### Your instructions
Please produce an exact transcription of the lines from the one containing "You are a computer-use" through the last line of the entries, leaving out every picture.

Screenshot grounding data
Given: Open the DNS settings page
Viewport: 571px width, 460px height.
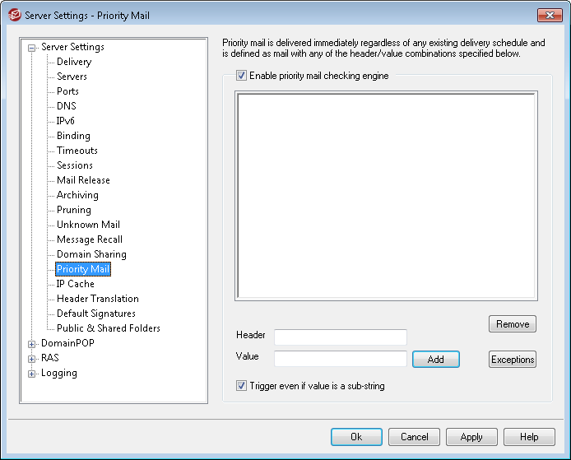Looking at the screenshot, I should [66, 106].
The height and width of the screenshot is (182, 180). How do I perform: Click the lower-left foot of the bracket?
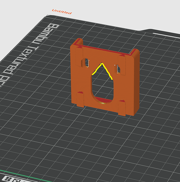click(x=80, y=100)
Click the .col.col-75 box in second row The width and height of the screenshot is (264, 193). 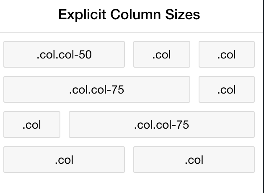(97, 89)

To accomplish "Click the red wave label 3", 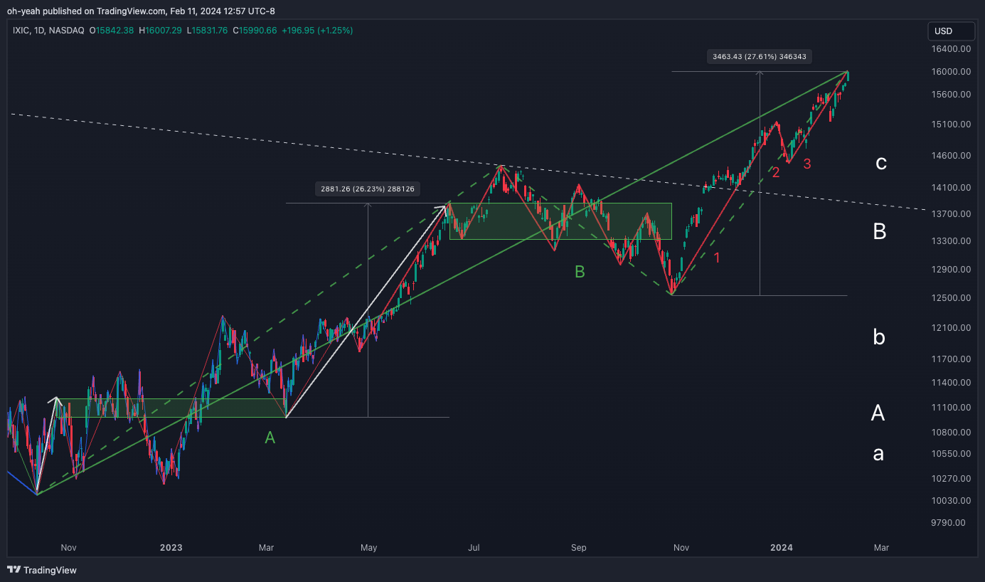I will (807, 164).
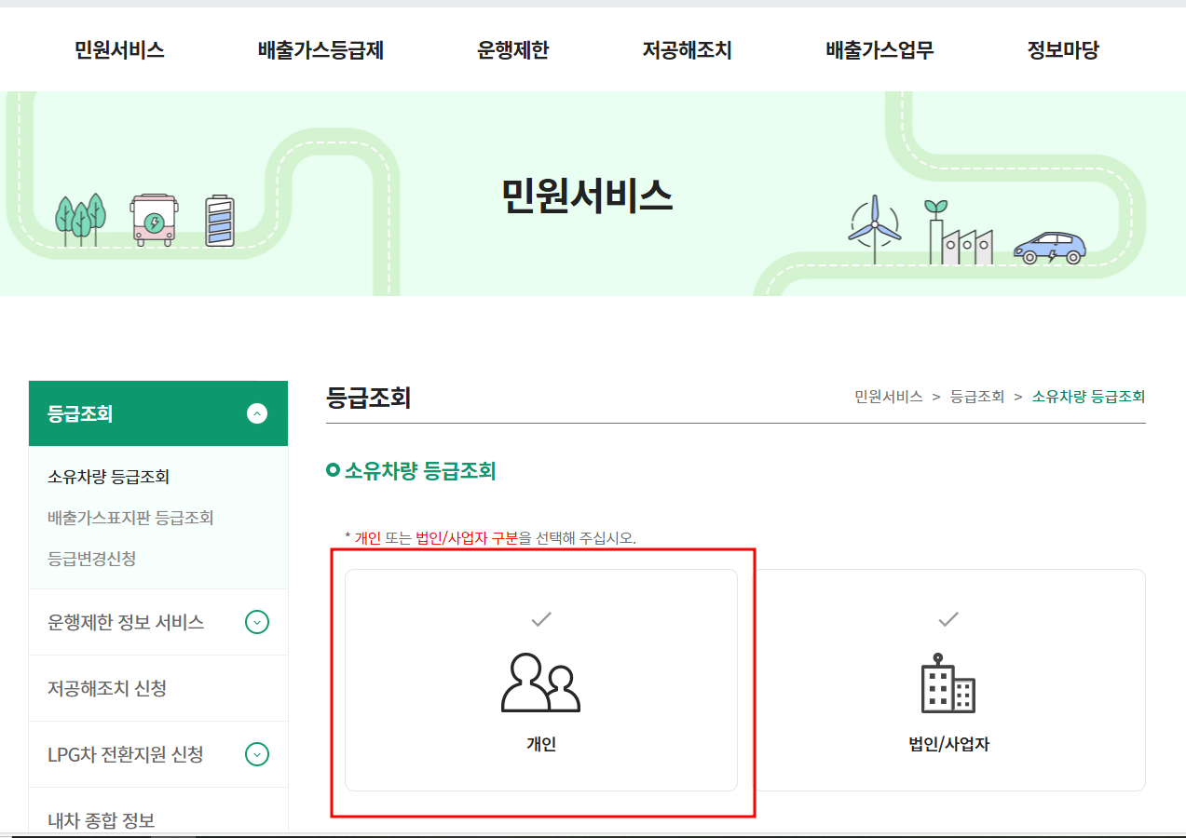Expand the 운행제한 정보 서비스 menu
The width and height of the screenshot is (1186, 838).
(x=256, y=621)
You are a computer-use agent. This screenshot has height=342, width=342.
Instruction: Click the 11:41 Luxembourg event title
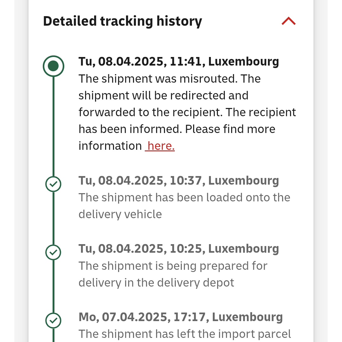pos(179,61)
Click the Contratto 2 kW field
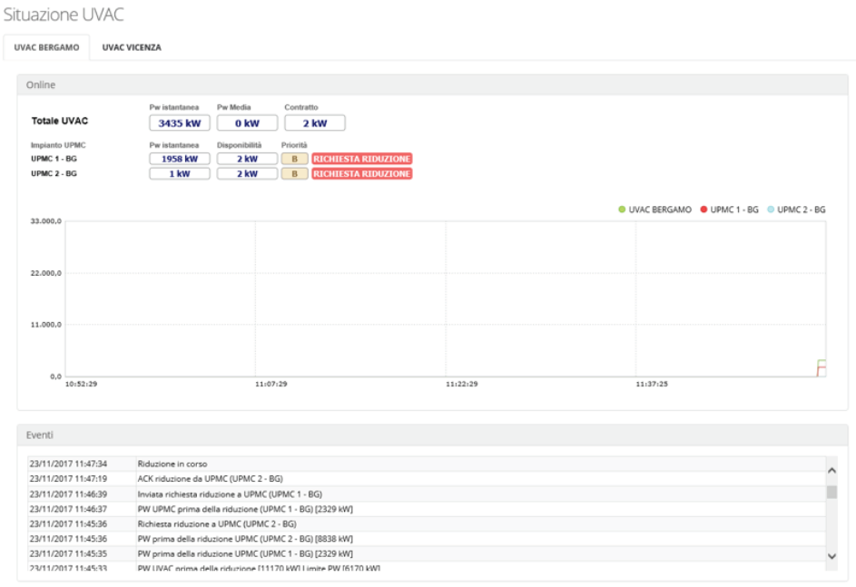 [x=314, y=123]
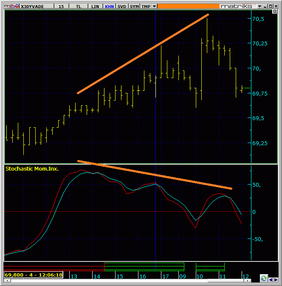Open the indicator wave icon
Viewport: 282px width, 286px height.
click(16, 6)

### Solution for this problem
You are a computer-use agent. This screenshot has height=342, width=342.
Instruction: Click the 11:41 Luxembourg event title
pos(179,61)
Click the Contratto 2 kW field
 [x=314, y=123]
Open the indicator wave icon
Viewport: 282px width, 286px height.
click(16, 6)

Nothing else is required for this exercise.